Pensione e prestazioni alternative
La NASpI decade quando il beneficiario matura i requisiti per una pensione (di vecchiaia, anticipata o altra forma), dalla data di decorrenza del trattamento pensionistico. Analogamente, il riconoscimento di prestazioni incompatibili, come talune forme di assegno di invalidità, può determinare la decadenza ove il beneficiario non opti per la compatibilità prevista dalla legge.
Stato di disoccupazione e patto di servizio
Il mantenimento della NASpI è legato alla conservazione dello stato di disoccupazione: occorre restare disponibili al lavoro e rispettare il patto di servizio personalizzato sottoscritto con il Centro per l'impiego. Il rifiuto ingiustificato di un'offerta congrua o la mancata partecipazione alle iniziative di politica attiva comporta, in modo graduale, prima una riduzione e poi la decadenza, secondo le regole del D.Lgs. 150/2015.

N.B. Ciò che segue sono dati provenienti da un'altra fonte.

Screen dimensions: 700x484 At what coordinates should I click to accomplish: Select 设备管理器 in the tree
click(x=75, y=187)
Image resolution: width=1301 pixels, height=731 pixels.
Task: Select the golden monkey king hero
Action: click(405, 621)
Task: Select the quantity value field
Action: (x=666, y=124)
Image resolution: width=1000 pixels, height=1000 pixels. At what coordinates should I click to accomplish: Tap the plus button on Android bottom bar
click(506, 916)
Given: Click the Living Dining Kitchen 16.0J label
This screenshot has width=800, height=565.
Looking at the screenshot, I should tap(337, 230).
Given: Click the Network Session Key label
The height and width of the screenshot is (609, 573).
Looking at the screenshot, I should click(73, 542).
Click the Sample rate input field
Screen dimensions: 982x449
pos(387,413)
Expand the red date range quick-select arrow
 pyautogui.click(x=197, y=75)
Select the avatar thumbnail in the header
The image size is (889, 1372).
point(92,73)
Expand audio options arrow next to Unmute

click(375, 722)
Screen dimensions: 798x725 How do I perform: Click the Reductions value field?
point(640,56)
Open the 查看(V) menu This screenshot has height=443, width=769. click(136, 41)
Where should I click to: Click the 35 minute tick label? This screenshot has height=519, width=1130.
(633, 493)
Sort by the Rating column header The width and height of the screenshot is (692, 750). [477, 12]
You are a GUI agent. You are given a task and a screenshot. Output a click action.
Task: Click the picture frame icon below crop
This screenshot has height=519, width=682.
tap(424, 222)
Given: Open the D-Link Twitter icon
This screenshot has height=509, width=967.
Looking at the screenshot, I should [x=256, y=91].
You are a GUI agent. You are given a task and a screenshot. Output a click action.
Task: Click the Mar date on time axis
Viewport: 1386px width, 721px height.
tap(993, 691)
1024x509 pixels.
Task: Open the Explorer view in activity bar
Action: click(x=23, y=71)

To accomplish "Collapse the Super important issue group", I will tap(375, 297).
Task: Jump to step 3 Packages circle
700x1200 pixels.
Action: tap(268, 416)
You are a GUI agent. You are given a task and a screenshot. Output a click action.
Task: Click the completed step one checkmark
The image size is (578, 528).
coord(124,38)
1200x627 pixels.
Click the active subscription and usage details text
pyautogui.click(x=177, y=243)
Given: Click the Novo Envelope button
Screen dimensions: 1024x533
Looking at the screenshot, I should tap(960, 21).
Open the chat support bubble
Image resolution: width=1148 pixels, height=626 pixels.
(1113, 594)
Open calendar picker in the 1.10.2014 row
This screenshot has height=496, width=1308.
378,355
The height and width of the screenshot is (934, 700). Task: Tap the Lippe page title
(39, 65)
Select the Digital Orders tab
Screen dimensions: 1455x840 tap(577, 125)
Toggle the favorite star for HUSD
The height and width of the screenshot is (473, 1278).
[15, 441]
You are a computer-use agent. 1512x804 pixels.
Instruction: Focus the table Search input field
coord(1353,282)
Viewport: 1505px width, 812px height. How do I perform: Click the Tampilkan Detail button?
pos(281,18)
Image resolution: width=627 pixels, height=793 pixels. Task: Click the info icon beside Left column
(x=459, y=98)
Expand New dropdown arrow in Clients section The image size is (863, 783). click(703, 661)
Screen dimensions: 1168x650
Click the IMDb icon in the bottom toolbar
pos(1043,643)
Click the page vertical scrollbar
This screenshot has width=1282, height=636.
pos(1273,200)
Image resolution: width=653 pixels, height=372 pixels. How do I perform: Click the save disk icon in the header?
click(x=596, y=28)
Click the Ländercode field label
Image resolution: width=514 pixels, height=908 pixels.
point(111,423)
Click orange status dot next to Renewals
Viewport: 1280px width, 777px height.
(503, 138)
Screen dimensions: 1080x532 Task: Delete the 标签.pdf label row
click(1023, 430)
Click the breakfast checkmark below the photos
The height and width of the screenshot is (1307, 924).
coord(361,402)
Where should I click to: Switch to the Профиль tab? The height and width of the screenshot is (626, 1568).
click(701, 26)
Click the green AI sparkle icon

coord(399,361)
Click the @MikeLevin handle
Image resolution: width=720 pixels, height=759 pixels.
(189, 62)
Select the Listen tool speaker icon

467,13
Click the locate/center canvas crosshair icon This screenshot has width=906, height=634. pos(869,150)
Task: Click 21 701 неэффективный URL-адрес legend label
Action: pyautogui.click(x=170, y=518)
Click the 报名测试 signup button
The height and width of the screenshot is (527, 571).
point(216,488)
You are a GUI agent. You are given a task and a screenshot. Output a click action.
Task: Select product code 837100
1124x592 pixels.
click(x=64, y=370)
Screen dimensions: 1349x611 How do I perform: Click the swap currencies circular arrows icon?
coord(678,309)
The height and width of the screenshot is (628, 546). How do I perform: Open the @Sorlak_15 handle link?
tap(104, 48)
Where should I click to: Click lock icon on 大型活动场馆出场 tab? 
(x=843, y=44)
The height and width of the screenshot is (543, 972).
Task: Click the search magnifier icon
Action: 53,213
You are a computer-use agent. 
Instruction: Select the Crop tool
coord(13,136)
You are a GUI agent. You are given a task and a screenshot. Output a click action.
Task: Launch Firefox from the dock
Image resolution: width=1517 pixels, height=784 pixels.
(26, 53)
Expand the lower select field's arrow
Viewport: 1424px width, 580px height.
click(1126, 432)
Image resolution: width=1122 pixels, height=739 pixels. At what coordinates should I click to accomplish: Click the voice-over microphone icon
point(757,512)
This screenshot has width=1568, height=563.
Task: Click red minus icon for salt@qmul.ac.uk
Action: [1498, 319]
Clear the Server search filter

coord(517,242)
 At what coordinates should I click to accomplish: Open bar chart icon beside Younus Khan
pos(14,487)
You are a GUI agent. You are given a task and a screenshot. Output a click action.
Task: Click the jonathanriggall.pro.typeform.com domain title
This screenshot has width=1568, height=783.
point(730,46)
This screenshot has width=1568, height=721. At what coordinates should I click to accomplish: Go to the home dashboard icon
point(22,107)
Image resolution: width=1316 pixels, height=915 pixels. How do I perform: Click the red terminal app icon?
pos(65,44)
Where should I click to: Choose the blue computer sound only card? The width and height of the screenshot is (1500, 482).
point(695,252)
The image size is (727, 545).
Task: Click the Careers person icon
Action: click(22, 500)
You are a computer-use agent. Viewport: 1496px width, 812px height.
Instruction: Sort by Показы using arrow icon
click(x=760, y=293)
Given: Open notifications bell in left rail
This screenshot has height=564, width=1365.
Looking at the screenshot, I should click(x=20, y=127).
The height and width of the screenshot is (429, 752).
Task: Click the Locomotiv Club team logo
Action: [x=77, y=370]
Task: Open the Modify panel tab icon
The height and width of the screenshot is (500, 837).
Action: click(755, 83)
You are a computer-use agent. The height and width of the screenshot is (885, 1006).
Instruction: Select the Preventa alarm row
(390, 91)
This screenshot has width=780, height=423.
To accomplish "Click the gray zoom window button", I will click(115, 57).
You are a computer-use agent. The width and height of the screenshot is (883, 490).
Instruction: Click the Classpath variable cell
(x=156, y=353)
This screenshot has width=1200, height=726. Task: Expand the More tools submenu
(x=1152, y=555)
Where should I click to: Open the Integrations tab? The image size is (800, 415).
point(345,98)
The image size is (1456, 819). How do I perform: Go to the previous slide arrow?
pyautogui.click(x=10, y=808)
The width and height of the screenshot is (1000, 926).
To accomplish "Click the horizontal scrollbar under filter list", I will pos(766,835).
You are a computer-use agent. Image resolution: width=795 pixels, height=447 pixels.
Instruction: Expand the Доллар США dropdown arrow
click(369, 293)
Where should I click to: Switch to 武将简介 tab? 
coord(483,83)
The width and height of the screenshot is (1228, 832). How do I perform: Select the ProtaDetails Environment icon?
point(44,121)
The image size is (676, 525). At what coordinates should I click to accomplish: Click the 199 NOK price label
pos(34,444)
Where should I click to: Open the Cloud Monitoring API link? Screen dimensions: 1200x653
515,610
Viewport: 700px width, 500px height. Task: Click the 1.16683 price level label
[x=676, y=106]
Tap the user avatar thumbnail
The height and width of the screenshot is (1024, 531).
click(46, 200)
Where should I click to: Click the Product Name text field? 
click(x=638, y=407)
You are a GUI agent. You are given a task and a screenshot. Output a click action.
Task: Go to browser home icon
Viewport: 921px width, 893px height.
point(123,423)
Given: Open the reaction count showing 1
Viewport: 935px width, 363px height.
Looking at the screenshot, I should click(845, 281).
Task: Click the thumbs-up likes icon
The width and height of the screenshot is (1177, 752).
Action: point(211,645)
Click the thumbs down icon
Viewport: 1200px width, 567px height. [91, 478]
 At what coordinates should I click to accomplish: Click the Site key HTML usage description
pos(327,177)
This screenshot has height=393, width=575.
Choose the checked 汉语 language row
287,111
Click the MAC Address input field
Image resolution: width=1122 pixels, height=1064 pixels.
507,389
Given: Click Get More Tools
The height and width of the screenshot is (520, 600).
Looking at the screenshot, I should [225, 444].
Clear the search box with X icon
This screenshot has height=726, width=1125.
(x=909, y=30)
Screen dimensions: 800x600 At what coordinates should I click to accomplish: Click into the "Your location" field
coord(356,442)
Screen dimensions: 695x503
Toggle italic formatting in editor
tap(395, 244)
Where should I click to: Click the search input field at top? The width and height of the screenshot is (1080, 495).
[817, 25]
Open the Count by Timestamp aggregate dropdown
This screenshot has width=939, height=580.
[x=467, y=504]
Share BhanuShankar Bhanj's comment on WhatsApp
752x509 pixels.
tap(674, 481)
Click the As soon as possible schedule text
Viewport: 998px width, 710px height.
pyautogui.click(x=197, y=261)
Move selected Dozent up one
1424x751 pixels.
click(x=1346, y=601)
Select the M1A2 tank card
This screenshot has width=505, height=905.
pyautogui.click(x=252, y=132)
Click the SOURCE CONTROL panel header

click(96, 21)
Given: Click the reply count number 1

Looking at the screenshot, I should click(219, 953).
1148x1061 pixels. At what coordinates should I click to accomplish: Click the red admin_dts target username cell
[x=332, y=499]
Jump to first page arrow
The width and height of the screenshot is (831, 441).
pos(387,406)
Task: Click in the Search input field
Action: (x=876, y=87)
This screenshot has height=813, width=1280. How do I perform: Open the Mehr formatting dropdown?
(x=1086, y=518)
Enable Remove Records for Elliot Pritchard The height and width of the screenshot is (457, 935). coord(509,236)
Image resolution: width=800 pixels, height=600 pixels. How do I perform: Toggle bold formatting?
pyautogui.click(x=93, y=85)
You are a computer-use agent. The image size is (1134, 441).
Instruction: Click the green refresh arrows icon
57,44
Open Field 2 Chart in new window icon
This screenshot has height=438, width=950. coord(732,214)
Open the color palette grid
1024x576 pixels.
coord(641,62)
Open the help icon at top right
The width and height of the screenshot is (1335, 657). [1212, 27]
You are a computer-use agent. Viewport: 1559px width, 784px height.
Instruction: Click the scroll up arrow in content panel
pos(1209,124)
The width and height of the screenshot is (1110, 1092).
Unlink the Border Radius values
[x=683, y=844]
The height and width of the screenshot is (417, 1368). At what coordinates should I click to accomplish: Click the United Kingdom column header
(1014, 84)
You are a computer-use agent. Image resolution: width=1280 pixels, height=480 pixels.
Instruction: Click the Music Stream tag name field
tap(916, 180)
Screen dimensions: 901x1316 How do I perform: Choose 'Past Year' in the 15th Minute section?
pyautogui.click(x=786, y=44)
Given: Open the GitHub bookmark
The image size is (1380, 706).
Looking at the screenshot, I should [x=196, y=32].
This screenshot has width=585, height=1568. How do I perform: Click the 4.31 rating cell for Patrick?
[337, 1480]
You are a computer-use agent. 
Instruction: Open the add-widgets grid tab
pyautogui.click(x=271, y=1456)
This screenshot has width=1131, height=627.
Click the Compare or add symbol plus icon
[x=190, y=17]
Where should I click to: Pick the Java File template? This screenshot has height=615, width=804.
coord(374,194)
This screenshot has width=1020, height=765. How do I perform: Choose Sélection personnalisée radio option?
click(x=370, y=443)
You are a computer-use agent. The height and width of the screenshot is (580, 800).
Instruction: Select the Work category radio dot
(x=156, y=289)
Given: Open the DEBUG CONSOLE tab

L'obbligo di comunicazione e il recupero
Filo conduttore di tutte le ipotesi è il dovere di comunicare tempestivamente all'INPS l'evento che incide sulla prestazione. La comunicazione tardiva o omessa legittima l'Istituto a recuperare le somme indebitamente percepite dalla data in cui la decadenza si sarebbe dovuta dichiarare, con possibili interessi e sanzioni.
Domande frequenti
Se lavoro a chiamata durante la NASpI, decade?
Dipende dalla durata e dal reddito. Sotto la soglia temporale scatta la sospensione; se il rapporto supera la soglia o genera un reddito superiore al limite, la prestazione decade. In ogni caso occorre comunicare il rapporto all'INPS.
Devo comunicare all'INPS quando decade la NASpI?
Sì. Per ogni causa di decadenza occorre comunicare l'evento all'INPS nei termini previsti (per il lavoro dipendente di norma prima dell'inizio, per il lavoro autonomo entro i termini fissati). La mancata comunicazione comporta il recupero delle somme.
La NASpI decade se vado a lavorare all'estero?
Va comunicato all'INPS: a seconda del Paese e degli accordi previdenziali, la prestazione potrebbe decadere o sospendersi. Conviene verificare il proprio caso con il patronato prima del trasferimento.
Cosa succede se non comunico tempestivamente la decadenza?
L'INPS può recuperare le somme indebitamente percepite dalla data in cui la decadenza si sarebbe dovuta dichiarare, con possibili interessi e sanzioni amministrative.
La decadenza per rifiuto di offerta congrua è immediata?
Non sempre: la disciplina prevede una gradazione (prima riduzione, poi decadenza) in base al numero di rifiuti e alle circostanze. Il Centro per l'impiego valuta la congruità dell'offerta e la giustificazione del rifiuto.